KinoKlub December - Boris Godunov

 

8pm, 13 December - presented by director Vladimir Mirzoev 

8pm, 20 December - catch up screening

 

December's KinoKlub showed the UK premiere of Vladimir Mirzoev's new adaptation of Boris Godunov, presented by the director!

 

Vladimir Mirzoev’s contentious modern adaptation of Pushkin’s Boris Godunov has sent ripples through the Russian cinema world. Sticking to the original text, the director has moved the setting of the tragedy to Moscow 2011, complete with Moscow-City, expensive cars, mobile phones, laptops and the presidential elections looming round the corner. Pushkin’s subject of the bloody nature of Russian rule and the Russian people has acquired even greater relevance now, on the eve of the upcoming election of “successor to the throne”. A brilliant, but tragic satire on both today’s Russia and the archetypal Russia which existed long before Putin and even Pushkin himself.  

 

Mirzoev's contemporary adaption of Pushkin’s tragedy features Maxim Sukhanov as the title role, the star of this year’s Russian Film Festival closing night film, Target. Sukhanov's previous work with director Vladimir Mirzoev won him a Nika last year for his role in The Man who Knew Everything.

 

 

Drama, Russia, 2011, 128 mins

Directed by Vladimir Mirzoev

Screenplay by Vladimir Mirzoev (based on the play by Alexander Pushkin)

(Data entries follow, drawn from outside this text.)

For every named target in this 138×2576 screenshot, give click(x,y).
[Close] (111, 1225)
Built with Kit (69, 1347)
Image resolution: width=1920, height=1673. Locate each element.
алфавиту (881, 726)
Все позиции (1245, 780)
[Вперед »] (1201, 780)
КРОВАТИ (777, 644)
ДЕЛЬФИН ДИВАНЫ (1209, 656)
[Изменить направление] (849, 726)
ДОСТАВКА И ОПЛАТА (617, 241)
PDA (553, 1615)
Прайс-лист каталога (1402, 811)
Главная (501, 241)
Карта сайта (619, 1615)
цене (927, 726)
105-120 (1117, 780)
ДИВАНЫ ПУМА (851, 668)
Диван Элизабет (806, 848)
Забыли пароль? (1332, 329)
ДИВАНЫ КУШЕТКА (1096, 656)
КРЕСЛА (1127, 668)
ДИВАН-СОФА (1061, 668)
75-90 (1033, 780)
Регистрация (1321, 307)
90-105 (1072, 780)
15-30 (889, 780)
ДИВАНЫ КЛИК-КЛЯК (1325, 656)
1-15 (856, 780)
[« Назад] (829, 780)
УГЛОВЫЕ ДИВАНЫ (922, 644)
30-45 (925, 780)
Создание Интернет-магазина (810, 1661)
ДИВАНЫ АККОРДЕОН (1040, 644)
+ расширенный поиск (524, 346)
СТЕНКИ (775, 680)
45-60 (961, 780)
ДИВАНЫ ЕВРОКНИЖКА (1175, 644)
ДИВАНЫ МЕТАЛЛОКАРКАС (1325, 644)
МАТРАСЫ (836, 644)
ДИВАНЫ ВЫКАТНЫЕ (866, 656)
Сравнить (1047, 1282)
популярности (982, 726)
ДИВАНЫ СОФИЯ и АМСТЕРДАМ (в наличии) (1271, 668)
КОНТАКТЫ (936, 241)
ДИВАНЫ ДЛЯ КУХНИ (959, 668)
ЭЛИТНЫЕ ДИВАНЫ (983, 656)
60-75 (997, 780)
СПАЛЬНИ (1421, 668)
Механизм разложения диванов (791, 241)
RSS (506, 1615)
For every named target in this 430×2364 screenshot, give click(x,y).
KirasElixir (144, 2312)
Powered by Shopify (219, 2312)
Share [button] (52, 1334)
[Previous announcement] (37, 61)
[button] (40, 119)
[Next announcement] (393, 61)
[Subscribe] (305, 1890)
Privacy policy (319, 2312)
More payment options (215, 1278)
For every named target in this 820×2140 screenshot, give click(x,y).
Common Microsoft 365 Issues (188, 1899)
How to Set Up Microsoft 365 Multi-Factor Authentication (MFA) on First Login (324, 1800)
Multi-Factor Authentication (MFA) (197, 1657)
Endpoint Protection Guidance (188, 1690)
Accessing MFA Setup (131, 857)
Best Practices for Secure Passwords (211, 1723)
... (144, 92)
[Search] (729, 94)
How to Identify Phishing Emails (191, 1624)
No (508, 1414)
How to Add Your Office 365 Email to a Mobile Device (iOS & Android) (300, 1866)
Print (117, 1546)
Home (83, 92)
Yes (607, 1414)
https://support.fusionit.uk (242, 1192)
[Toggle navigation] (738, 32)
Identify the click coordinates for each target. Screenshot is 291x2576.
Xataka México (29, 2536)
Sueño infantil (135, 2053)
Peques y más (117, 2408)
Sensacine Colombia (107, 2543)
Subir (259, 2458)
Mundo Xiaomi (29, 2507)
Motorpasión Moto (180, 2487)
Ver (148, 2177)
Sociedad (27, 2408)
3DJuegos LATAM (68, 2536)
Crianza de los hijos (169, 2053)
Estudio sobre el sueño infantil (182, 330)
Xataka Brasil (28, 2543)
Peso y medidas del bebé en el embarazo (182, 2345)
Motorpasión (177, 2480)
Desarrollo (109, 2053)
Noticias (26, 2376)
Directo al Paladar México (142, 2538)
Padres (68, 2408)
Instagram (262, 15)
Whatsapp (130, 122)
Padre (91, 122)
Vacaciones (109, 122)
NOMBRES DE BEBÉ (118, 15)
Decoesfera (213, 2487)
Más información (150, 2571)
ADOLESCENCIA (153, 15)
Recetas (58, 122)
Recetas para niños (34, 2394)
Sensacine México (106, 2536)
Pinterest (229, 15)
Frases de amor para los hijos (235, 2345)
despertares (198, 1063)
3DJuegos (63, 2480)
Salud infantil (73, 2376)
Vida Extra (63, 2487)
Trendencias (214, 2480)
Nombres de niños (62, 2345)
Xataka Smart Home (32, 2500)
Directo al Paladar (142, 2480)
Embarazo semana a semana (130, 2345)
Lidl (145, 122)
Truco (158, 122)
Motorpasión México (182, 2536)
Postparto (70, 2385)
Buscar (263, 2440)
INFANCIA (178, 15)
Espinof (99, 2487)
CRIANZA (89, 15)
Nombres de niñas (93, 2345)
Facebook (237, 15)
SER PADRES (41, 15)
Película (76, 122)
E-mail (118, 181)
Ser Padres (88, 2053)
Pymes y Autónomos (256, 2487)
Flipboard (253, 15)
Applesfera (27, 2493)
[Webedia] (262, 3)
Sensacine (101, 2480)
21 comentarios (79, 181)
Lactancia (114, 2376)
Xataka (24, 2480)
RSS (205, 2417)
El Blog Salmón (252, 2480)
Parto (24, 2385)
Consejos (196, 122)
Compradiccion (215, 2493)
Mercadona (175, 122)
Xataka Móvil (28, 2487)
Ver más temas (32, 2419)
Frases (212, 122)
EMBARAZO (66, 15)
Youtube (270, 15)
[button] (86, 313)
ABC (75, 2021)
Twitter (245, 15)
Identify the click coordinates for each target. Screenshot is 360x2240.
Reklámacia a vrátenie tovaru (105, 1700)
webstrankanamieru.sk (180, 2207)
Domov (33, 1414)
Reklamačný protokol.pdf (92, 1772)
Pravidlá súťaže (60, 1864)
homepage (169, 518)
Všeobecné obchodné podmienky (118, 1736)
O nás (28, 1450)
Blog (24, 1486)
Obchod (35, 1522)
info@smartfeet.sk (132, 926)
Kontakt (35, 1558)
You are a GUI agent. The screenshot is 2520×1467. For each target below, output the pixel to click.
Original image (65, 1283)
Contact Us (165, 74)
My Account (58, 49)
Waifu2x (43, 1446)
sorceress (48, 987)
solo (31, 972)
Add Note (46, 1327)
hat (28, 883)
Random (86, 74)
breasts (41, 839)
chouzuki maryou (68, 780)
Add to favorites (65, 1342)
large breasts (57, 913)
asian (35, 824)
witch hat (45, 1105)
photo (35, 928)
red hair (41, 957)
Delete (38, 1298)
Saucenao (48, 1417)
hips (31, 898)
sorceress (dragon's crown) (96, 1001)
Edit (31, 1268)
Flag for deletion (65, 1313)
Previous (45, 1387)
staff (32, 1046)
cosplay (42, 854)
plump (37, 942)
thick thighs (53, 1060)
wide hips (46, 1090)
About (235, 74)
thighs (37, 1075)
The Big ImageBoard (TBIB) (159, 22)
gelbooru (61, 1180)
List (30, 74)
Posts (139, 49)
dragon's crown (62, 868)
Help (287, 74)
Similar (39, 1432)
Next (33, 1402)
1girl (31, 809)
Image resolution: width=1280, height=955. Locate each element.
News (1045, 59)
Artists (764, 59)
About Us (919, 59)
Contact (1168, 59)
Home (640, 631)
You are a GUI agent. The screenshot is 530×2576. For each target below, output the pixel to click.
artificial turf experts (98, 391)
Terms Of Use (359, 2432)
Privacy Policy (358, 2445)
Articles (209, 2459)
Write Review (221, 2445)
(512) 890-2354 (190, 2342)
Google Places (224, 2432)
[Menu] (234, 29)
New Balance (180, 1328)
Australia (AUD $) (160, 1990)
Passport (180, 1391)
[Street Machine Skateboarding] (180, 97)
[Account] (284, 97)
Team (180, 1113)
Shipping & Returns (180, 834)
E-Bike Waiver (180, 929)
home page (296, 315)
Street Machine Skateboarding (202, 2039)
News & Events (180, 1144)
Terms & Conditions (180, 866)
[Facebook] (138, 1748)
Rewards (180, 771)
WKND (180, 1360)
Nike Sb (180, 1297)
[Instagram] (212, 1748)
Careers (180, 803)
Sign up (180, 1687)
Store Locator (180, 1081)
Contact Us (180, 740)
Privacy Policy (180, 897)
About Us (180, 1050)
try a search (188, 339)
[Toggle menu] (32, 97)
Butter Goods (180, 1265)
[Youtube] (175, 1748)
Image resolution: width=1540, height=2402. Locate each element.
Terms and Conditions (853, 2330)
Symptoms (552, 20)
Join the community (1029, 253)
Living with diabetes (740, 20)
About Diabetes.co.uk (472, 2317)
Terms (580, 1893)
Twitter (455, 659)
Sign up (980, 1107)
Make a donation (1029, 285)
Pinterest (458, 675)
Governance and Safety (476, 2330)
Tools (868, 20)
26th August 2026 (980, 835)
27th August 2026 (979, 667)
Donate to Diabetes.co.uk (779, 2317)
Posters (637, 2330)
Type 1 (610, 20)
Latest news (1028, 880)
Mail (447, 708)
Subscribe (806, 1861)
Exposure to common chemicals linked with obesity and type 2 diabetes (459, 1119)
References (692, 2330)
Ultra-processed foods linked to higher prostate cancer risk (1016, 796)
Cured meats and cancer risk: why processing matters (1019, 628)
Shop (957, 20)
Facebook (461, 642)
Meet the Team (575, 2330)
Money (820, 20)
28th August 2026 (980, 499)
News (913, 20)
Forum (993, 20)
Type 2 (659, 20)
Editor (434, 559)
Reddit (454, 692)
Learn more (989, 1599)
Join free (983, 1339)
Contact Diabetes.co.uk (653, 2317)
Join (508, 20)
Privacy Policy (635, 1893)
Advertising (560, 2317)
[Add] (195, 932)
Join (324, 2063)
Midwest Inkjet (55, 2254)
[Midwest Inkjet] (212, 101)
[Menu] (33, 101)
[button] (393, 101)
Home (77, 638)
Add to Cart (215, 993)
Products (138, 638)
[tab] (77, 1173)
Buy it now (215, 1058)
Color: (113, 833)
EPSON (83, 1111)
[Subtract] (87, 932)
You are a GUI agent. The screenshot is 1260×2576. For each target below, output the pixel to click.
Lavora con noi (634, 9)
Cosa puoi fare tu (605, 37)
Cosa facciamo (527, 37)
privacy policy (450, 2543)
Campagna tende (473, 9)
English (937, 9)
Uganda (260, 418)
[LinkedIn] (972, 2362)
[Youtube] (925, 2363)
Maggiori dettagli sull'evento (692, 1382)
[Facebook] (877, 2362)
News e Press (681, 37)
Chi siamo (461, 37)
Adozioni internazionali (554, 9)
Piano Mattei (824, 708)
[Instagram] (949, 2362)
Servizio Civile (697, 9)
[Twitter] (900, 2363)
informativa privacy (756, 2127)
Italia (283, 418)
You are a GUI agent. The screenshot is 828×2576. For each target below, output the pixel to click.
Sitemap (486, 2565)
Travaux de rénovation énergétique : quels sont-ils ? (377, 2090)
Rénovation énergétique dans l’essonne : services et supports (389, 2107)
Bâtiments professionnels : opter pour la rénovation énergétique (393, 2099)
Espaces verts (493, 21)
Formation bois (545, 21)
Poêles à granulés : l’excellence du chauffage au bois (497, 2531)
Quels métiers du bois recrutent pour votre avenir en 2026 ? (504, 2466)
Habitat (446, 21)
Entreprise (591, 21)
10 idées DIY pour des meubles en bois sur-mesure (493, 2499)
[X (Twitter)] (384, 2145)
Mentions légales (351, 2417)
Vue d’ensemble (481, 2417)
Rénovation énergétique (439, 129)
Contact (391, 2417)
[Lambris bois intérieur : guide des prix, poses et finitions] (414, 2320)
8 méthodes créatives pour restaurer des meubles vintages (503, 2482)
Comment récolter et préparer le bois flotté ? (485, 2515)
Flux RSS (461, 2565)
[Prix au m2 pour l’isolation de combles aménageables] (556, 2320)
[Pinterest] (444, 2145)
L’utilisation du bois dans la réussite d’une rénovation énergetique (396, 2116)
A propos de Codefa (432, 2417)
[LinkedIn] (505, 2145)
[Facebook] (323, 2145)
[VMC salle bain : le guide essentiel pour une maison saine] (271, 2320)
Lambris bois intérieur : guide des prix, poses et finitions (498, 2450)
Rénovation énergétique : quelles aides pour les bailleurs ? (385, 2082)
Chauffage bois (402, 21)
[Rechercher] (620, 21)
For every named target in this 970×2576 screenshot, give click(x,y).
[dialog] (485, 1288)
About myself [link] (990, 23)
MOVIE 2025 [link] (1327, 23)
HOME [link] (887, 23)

Produced by Natalia Egorova and Vladimir Mirzoev

Cinematography by Pavel Kostomarov

Cast includes: Maxim Sukhanov, Mikhail Kozakov, Andrei Merzlikin and Leonid Gromov.

 

 

Vladimir Mirzoev

 

Vladimir Mirzoev is an accomplished theatre director, writer, and director of cinema. Graduating from the Russian Academy of Theatre Arts in 1981, he worked for various theatre companies in Russia before establishing his own theatre company in Canada in 1990. Additionally he has successfully staged the operas Siegfried and Götterdämmerung at the Mariinsky Theatre before starting his career as a film director in 2006. Mirzoev also lectures and gives master classes at various universities throughout the North American continent.

 

Mirzoev has said of his contemporary adaption that it “clearly shows the sad pattern of Russian history”. The characters of Boris Godunov are transported to modern day Moscow as the themes that Pushkin wrote of are still present for the modern day Russian.